Nunca el envilecimiento alcanzó en Cuba las cotas de hoy, cuando se contemplan con tristeza, espanto e indignación a los niños —aquella “esperanza del mundo” que dijo Martí— llevados por sus maestros con la aquiescencia cómplice de sus padres, a los aquelarres oficiales para rasgar la “Declaración de los Derechos Humanos”, exhibiendo sonrisas de una precoz crueldad impropia en sus rostros infantiles: ¡pobre Cuba! Su esperanza está muerta. Aterra ver algo así: una perversa combinación de El señor de las moscas de William Golding, con el 1984 de George Orwell.

Si “la cubanidad es amor”, según decía Grau San Martín, mientras cínicamente acariciaba las nalgas de su cuñada, Paulina “La del Bidet”, qué lejos, como de otra galaxia “muy, muy lejana”, quedó esta frase… Si un ingrediente no tiene hoy esa explosiva mezcla que resulta en el complejísimo compuesto “cubano” es, precisa y tristemente, amor.

“País de café con leche y chicharrón de viento”, dicen que sentenciaba el culto y diestro espadachín florentino Orestes Ferrara al hablar de Cuba (por la que se jugó la vida, ciertamente, más que muchos cubanos de nacimiento).

“La Isla de corcho”, la bautizaron otros, pues apenas flotaba, pero nunca se hundía, a pesar de tanta ignominia acumulada como gruesa costra en sus casi 111.000 kilómetros cuadrados.
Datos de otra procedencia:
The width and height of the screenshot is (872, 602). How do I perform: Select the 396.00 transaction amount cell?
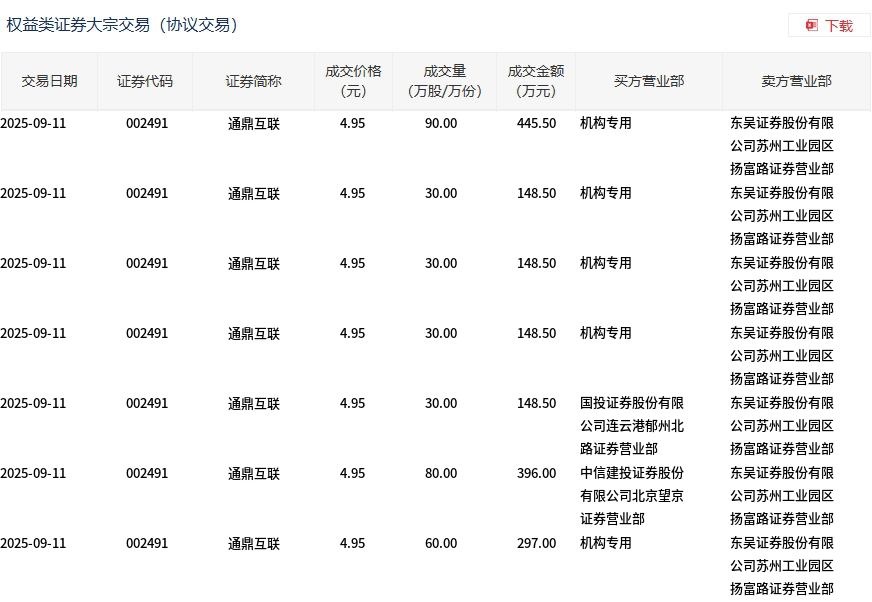point(536,473)
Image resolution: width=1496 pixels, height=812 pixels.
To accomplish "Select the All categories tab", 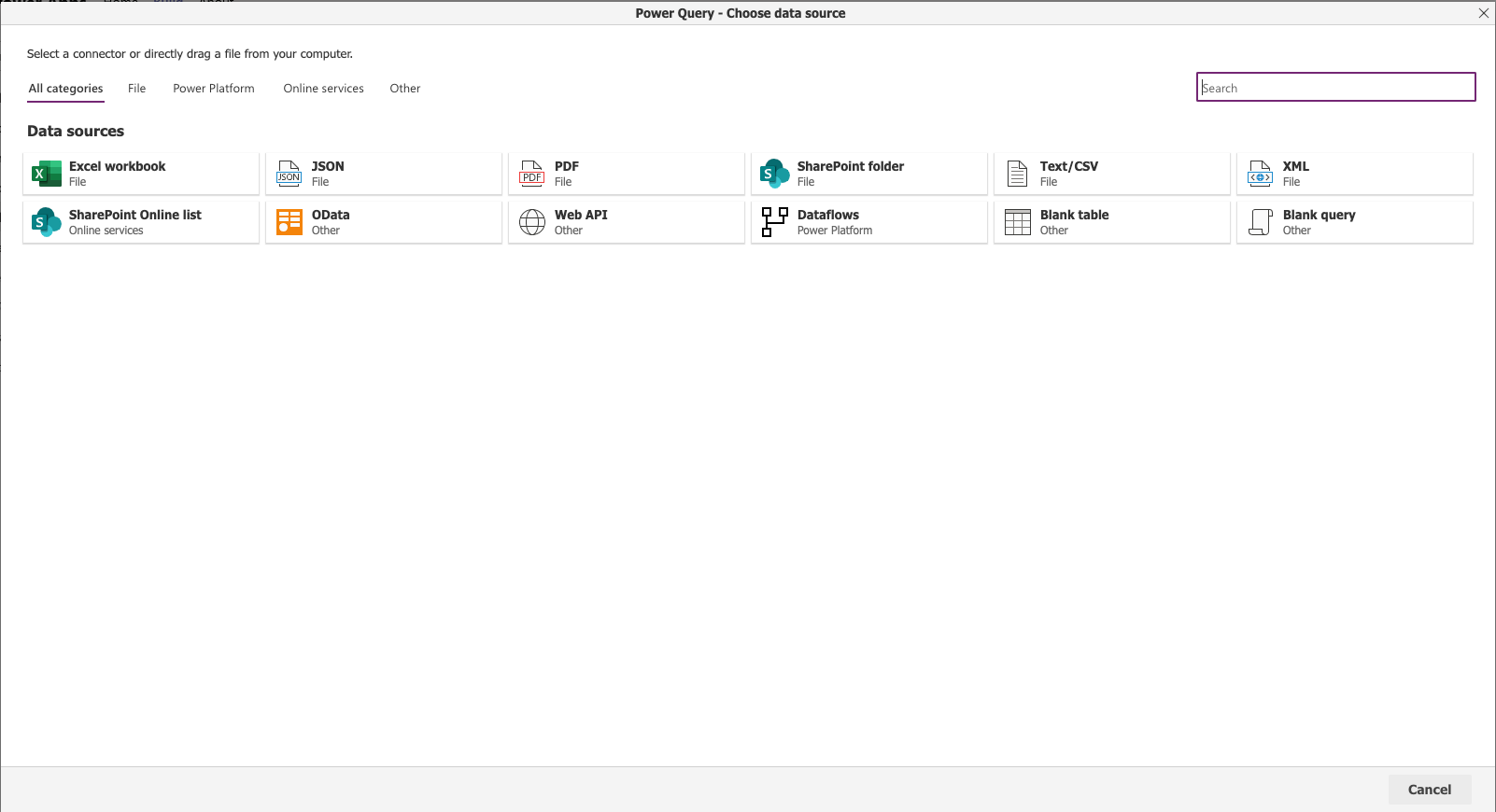I will tap(65, 89).
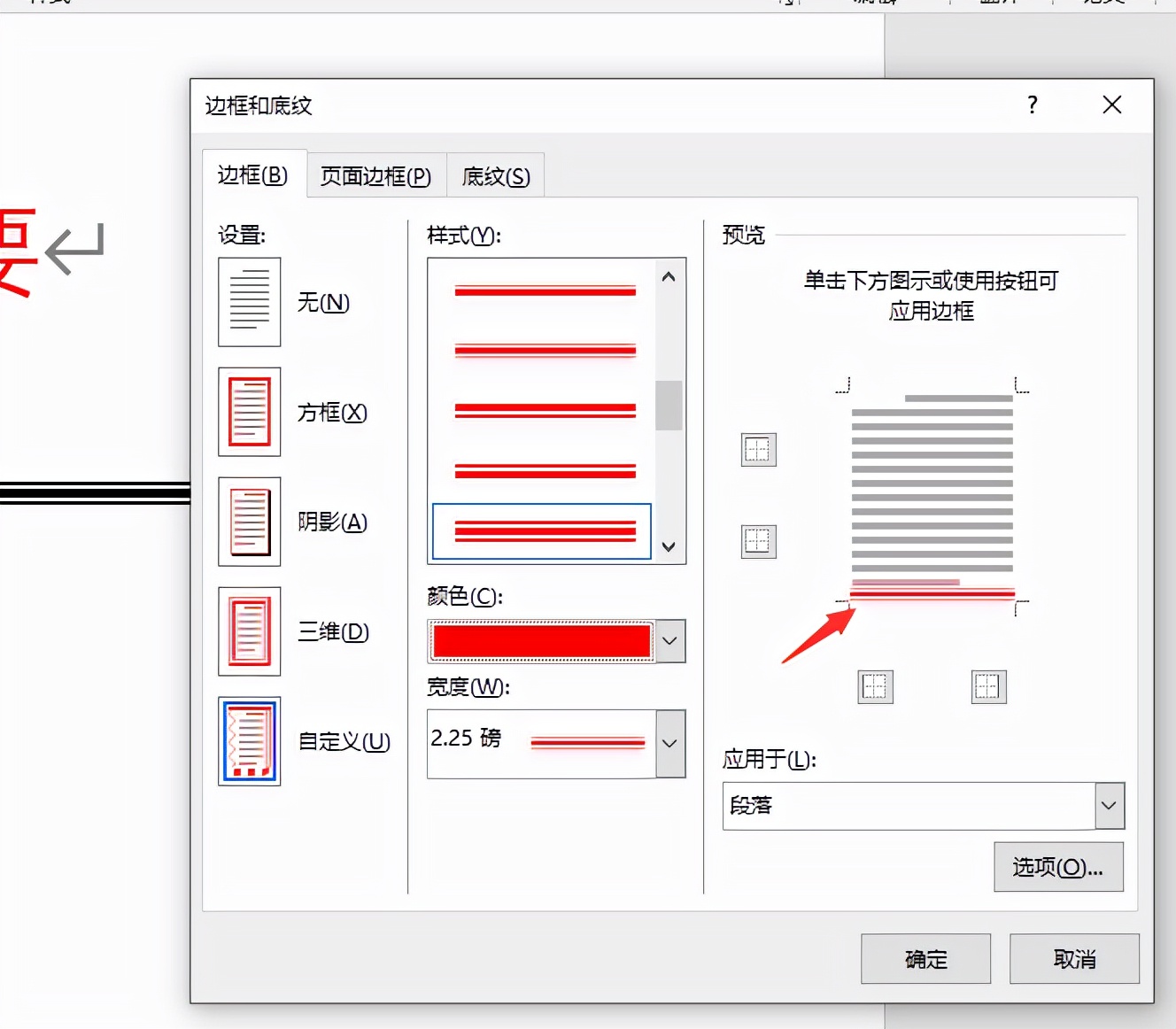Open the 底纹 (Shading) tab
Image resolution: width=1176 pixels, height=1029 pixels.
point(494,175)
El cubano, avestruz del trópico, retrató tempranamente el inolvidable Enrique Gay-Calbó, la bondad y la dignidad hecha cuerpo.

Y el primero de todos, desde los aurorales albores del siglo XVI, el maestro mestizo cubano Miguel Velázquez, quien profetizó (o maldijo): “Triste tierra, como tiranizada y de señorío”. Lo tenemos en los genes.

Sobre Cuba, no han faltado diagnósticos; prognosis tampoco; terapias, muchas se han propuesto… pero de nada han valido: seguimos siendo unos agallegados judíos del Caribe, esos trashumantes exitosos, calzados con alpargatas y tocados con kipás de yarey… Y siempre con esa isla a cuestas donde quiera que vayamos, como un bacalao inmenso y apestoso, émulos a nuestro pesar del emulsionado Dr. Scott.

No tenemos remedio y quisiera con todas mis fuerzas estar errado. Celebraría gozosamente mi yerro a la vista de pruebas en sentido opuesto. Recuerdo siempre a Óscar Wilde, quien decía sabiamente: “Un pesimista no es otra cosa que un optimista bien informado”. Convénzame con hechos de lo contrario. Estoy muy dispuesto a rectificar. Mas, mientras espero paciente y esperanzadamente, sonrío y pienso: por ser como somos, estamos como estamos. Y aún peor, como así seguiremos siendo, así estaremos.

Ojalá me equivoque. Pero no lo creo.

Quizás, después de tanto martirio y tantas inmolaciones, de esta noche tan dilatada, el sacrificio de nuestros próceres mayores nos permita vincular para nosotros sus últimas palabras, de tal manera que cada cubano, esté donde esté, pueda decir: “Para mí, ya es hora de un día de sol”.